## ARTICLE

18 August 2015

Léontine Massart

Léontine Massart (1885-1980) was a French stage and screen actress of Belgian origin. She peaked in French silent film of the early 1910s.

Léontine Massart
French postcard bt Edition Pathé Frères. Photo: X.

Muse or fetish

Léontine Massart was born in Brussels in 1885. She was the sister of Mary Massart, who would marry and become the muse of French film director René Plaisetty. Mary acted in his films between 1918 and 1922.

Stage director and actor Firmin Gémier discovered Léontine Massart in Brussels where she was acting with an amateur theatre company. She joined him in Paris where in 1909 she acted in his direction of Master Bob, gagnant du Derby by Henry de Brisay and Marcel Lauras.

From 1909 she also acted at the companies of the Théâtre de l'Ambigu and the Théâtre Antoine.

Parallel she ran a career as silent film actress, in particular in many films directed by Camille de Morlhon whose muse or fetish she was for several years. From 1912 Massart exclusively focused on film acting, though she did direct one play during the First World War: Bravo (1916).

Léontine Massart
French postcard. Photo Pathé.

## RECORD EXCERPTS

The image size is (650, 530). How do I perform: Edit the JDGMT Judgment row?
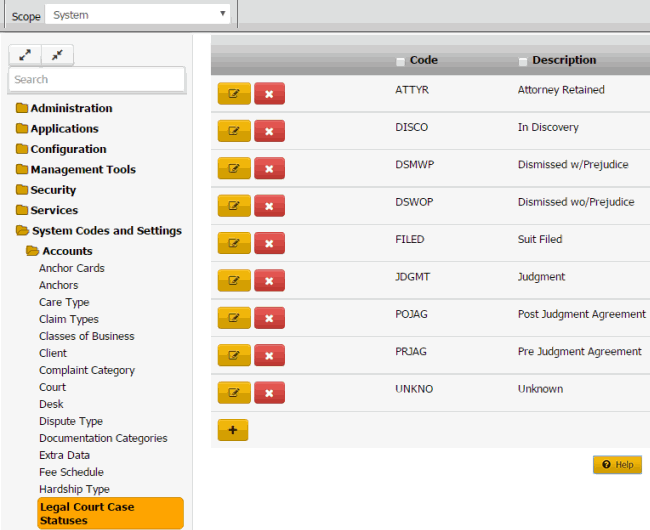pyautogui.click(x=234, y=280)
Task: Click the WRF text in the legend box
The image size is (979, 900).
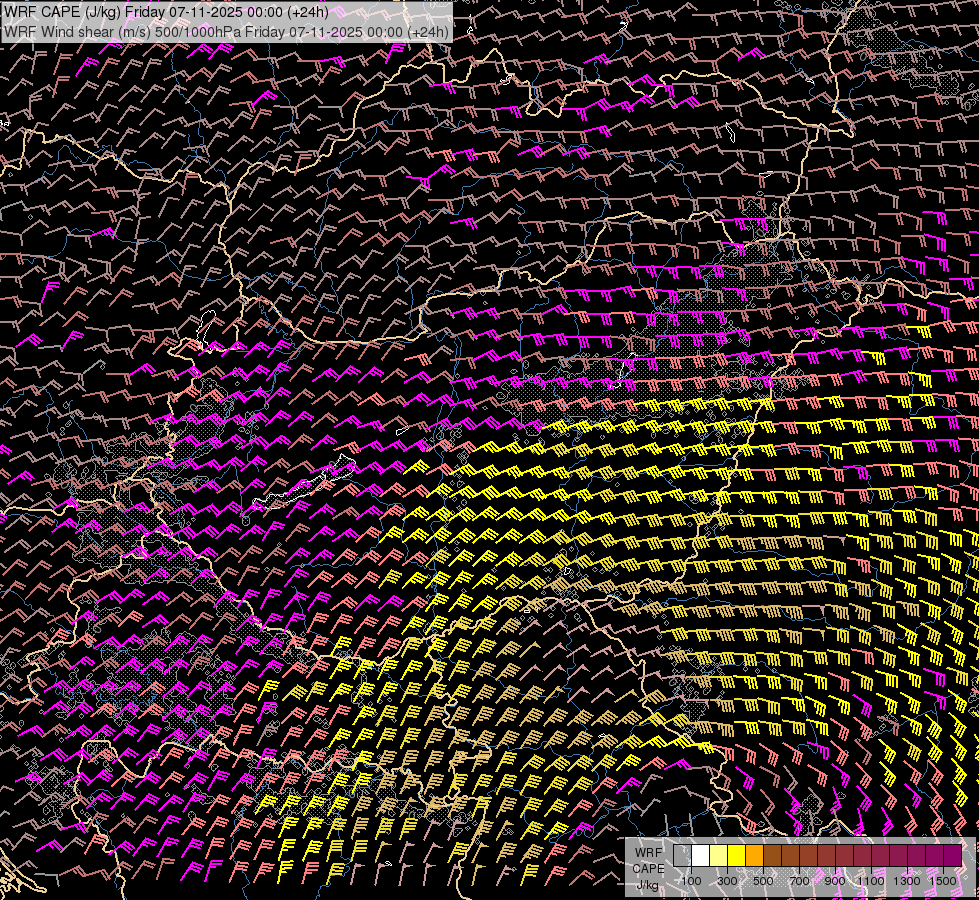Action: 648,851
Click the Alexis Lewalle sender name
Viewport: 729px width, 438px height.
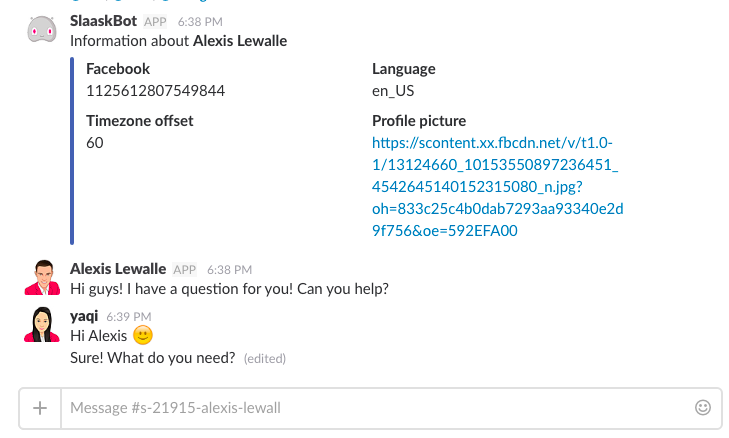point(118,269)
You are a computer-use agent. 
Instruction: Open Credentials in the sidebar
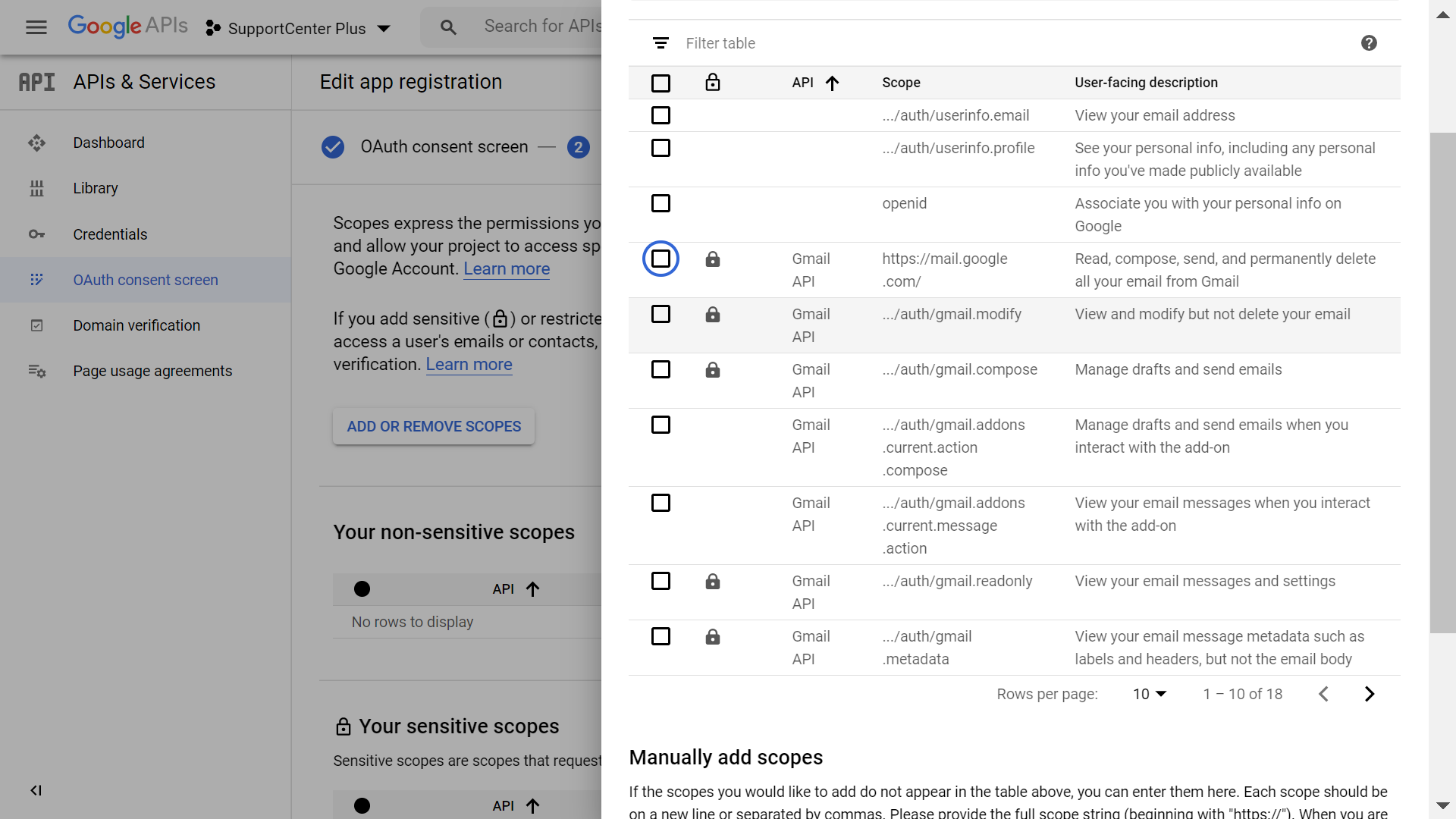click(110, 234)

...

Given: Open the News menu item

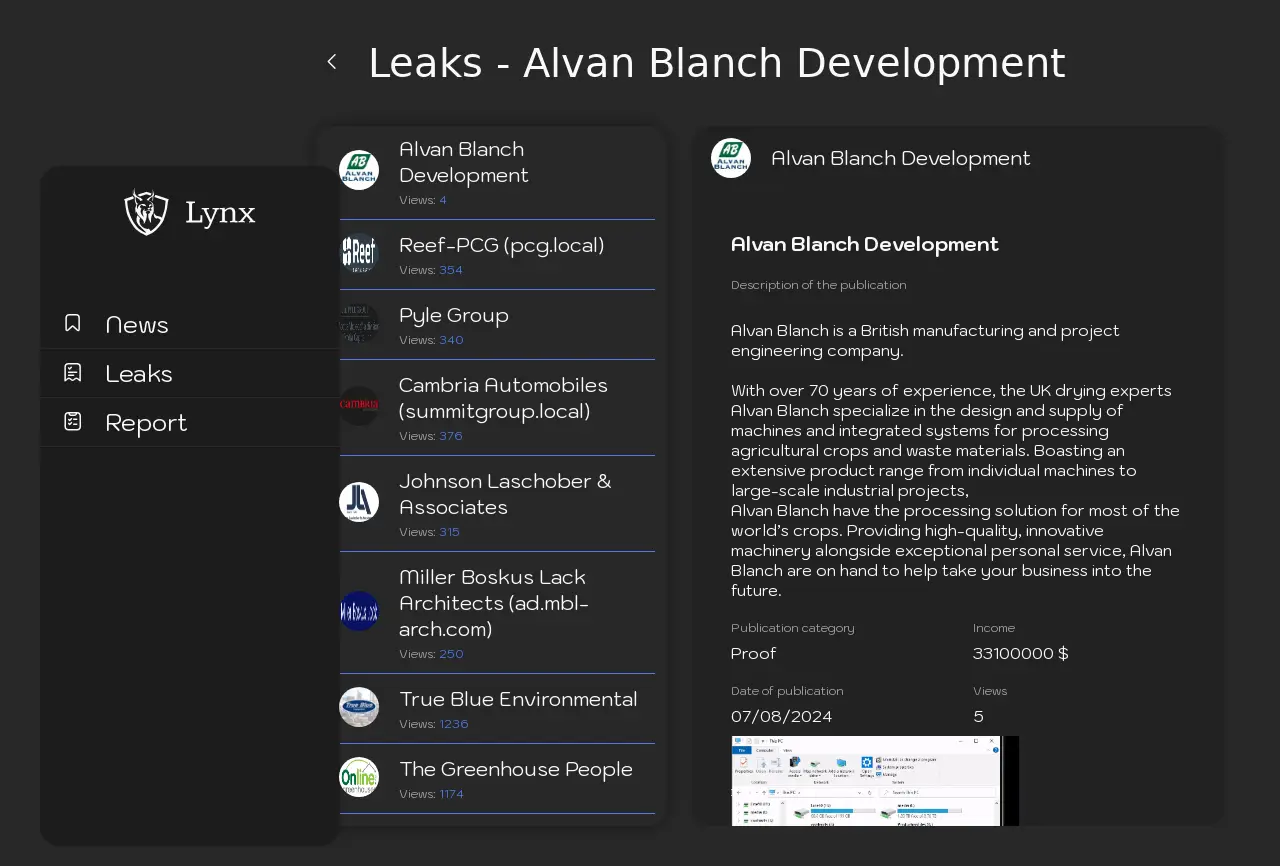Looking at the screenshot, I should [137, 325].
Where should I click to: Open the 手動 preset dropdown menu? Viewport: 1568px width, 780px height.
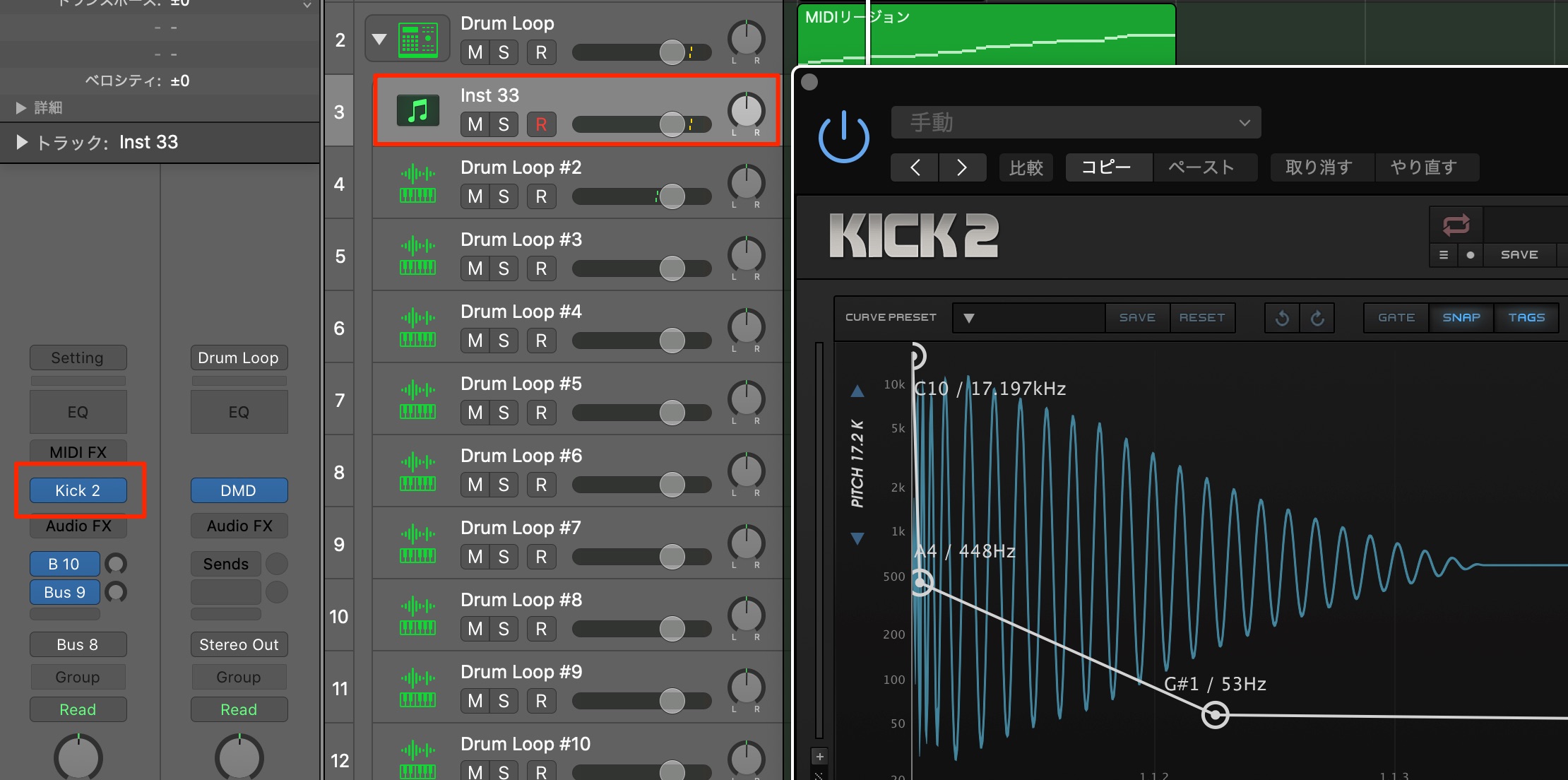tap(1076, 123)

--

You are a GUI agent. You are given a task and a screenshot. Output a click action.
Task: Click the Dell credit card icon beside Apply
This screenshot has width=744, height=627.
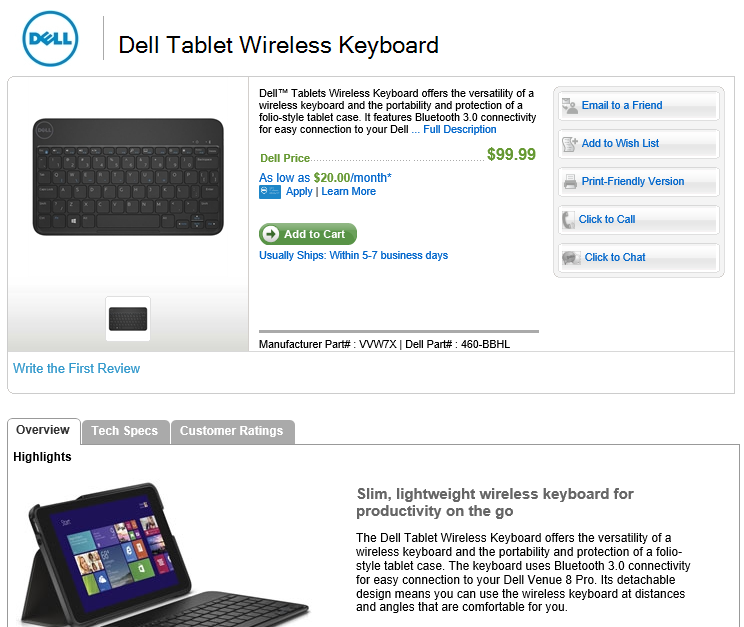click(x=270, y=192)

## DIRECTIONS FOR THIS TASK
List every person named in the article about Léontine Massart, other than Massart herself. The material after the article about Léontine Massart comes from a separate source.

## REPLY
Mary Massart, René Plaisetty, Firmin Gémier, Henry de Brisay, Marcel Lauras, Camille de Morlhon